For artist and Weitzman School professor of fine arts Sharon Hayes, time is a public resource. Her work, which engages strategies of performance, video, and sonic and public sculpture, explores the impulse to represent one’s self and one’s presence in moments of history.
Beginning with her 2003 video installation of repeating audio tapes made by the Symbionese Liberation Army and continuing through her five-part video series “Ricerche,” Hayes has investigated the ways people speak in groups, and the way groups speak through individual people. Last month, the final installment of “Ricerche” debuted at the “2024 Whitney Biennial: Even Better Than the Real Thing,” where it will be on view through August 11.
Hayes came to Penn in 2015 after 10 years teaching at The Cooper Union in New York City. Her work often engages with the creation, or assemblage, of queer histories. “In my work, I am in dialogue with these actions and activities–past, present, and future–and try to ask questions that are hard to ask in the space of the work itself, questions about time, the grammars of resistance, about sadness or disappointment as a political force.”

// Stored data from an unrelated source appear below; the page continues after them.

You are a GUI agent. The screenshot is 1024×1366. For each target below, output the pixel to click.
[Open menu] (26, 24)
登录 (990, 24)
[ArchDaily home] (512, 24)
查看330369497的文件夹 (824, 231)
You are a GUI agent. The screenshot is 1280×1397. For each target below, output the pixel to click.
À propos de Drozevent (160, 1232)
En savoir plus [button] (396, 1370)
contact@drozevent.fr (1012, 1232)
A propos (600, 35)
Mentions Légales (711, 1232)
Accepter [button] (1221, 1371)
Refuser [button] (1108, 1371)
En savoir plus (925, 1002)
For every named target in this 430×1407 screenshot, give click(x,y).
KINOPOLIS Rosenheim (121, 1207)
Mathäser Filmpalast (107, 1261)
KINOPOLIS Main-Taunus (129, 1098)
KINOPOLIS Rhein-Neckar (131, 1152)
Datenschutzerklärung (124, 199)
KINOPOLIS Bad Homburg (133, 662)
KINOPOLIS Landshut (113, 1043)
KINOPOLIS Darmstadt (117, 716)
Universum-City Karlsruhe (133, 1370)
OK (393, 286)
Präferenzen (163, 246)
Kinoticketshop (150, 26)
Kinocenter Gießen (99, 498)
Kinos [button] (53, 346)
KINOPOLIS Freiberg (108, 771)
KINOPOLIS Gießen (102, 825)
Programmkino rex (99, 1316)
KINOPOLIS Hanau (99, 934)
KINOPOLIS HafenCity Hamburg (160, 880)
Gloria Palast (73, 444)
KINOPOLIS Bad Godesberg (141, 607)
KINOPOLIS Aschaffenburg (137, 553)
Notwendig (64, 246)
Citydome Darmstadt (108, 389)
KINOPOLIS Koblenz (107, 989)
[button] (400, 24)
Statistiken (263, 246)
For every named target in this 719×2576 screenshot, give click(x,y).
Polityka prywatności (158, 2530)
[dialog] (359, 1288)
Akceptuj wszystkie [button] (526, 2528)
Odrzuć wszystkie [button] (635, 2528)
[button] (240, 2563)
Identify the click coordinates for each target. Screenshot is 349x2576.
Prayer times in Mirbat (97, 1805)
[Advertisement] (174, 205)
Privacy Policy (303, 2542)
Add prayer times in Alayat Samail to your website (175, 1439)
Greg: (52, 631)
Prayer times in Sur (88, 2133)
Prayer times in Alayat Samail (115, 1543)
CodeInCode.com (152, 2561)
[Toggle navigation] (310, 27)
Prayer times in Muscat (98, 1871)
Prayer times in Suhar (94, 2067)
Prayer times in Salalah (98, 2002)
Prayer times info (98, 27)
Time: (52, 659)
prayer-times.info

“The work I am showing at the Whitney is the final part of series called ‘Ricerche,’ which steps off of Pier Paolo Pasolini’s 1963 film, ‘Comizi d’Amore (Love Meetings),’ in which he goes across Italy interviewing people about sex or, what he calls, the sexual problem. My recent work is ‘Ricerche: four’ and is an 80-minute, two-channel video installation composed from footage from interviews with three groups of LGBTQIA elders: one in Philadelphia, one in Dowelltown, Tennessee, and one in Los Angeles,” Hayes says.
“Ricerche translates from Italian as ‘research,’ and is a word that Pasolini used in his film as an intertitle between sections (Ricerche I, Ricerche II, etc.). What I love about his film is that he’s asking these questions to people in groups and so those he interviews must navigate the very personal territory of sex inside of their collective affiliations and relations (with neighbors or family or their army troupe or their football team, etc.).”
Hayes’ subject of queer histories suggests a relationship between the artist and activism. “I have such deep gratitude for activists, organizers, and community advocates who do the hard and often unpaid work of creating more humane, safe, healthy and just futures,” she says. But, she explains, “while in the course of my life, I respond to and join this work (a large project that I think of as dismantling white, patriarchal heteronormativity) in and through participation in protests or organized actions, I have not been on the front lines of ideating and organizing.”